#### [Activity]
Exact copy, pictures excluded: print the lines from the one with "Screen dimensions: 644x238" through the final line of the records.

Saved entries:
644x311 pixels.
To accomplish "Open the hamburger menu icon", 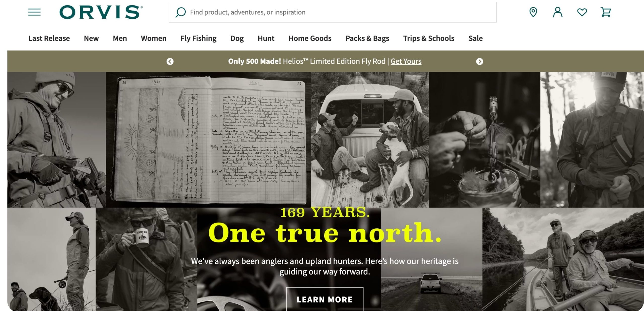I will coord(34,12).
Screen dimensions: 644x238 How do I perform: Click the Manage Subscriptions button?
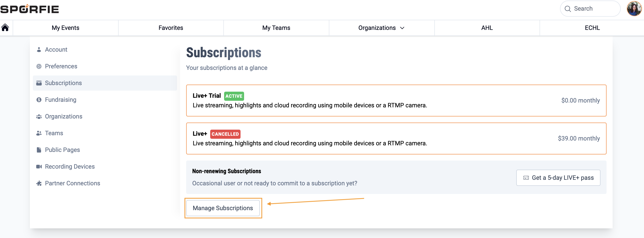click(223, 208)
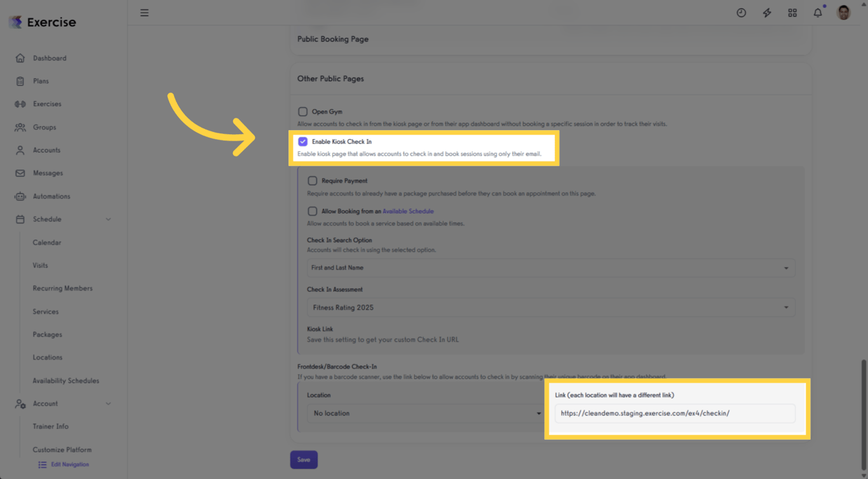Go to the Packages section

(x=46, y=334)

#### [Response to the exercise]
Screen dimensions: 644x238 How do I perform: Click the Manage Subscriptions button?
click(223, 208)
Go to the Packages section

(x=46, y=334)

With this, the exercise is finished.